Now, make sure the water heater tank has had time to cool before you attempt to drain it.With no water connected to the RV and the 12-Volt water pump in the “off” position, open a hot water faucet to relieve any pressure in the lines. Make sure the RV is not plugged into 110 volts and turn off the 110 volt electric switch to the water heater, if so equipped. Drain your water heater tank and leave the drain plug open.

This is a good time to clean the inside of the tank with a wand attachment at the end of a hose. While you’re at it, check the anode rod to make sure it’s in good condition. Replace if corroded.

A old anode rod is displayed next to a new anode rod. The old rod shows signs of rust and corrosion; it needs to be replaced.
The anode rod on the left shows corrosion and should be replaced to protect your water heater.

Open all the hot and cold water faucets and flush the toilet to help get remaining water out of the system. If your RV has an exterior sink or hose, be sure to drain that, too.
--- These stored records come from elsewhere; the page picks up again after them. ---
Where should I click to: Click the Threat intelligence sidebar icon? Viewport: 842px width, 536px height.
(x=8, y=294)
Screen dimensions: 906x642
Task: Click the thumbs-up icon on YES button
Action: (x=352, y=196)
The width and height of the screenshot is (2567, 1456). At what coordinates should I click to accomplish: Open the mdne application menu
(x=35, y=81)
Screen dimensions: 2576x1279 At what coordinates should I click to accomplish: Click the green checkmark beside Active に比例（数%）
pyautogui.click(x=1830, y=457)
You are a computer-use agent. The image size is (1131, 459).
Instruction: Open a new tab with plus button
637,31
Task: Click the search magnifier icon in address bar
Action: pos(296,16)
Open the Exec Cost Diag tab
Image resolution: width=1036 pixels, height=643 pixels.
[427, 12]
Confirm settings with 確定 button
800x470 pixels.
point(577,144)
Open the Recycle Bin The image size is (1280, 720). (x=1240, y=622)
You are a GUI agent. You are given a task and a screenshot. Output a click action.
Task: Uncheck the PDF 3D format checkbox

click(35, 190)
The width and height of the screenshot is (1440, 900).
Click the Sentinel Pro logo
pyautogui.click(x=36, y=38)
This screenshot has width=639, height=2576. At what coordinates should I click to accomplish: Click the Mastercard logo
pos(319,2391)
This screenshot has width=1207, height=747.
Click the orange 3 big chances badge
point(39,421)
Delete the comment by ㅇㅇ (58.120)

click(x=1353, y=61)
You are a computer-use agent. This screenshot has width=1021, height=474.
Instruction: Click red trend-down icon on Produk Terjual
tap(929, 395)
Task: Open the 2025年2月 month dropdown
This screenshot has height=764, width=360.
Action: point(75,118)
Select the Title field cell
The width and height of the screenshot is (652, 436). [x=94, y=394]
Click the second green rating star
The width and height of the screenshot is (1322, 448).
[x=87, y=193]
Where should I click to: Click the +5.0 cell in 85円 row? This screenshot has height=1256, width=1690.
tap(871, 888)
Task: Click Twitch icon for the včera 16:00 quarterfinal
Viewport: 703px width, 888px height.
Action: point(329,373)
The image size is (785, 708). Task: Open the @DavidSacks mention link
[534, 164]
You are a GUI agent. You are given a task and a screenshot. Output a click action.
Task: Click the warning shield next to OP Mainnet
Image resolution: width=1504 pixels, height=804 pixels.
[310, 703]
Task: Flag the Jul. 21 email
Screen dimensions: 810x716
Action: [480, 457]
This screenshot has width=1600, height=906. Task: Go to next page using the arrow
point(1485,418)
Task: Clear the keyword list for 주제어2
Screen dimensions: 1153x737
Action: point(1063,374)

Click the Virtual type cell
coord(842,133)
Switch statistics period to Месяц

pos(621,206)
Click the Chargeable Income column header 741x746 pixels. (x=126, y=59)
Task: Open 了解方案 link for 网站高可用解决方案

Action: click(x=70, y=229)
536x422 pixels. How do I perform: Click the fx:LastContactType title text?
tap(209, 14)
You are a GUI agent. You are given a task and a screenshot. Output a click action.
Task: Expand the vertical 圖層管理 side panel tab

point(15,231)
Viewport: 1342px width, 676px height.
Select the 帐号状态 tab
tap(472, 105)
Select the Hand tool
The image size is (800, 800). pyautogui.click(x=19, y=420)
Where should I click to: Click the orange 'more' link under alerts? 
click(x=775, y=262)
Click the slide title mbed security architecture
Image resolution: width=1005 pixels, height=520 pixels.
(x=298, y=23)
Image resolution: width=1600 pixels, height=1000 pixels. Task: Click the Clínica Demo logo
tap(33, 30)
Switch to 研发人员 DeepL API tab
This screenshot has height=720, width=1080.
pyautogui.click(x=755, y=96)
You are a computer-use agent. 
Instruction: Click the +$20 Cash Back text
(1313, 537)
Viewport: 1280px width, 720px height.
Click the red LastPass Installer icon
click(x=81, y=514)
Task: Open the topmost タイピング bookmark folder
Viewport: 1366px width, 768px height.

Some people opt to blow compressed air into their pipes after completing the steps above to help remove more water. However, blowing compressed air into the lines may cause them to become loose, split, or burst. Be cautious and never use more than 40 psi when blowing out the lines. You can also use your RV’s water pump to help remove water from the system, but make sure to turn the pump off as soon as the lines are drained; otherwise, you’ll risk damaging the pump.

Recap the drains and close the faucets when complete.

Connect Anti-freeze to Your RV’s Water System

Now, it’s time for the second part of winterizing your RV’s water system: adding RV anti-freeze. Always be sure to use RV-specific anti-freeze and never use automotive anti-freeze in your RV’s water system.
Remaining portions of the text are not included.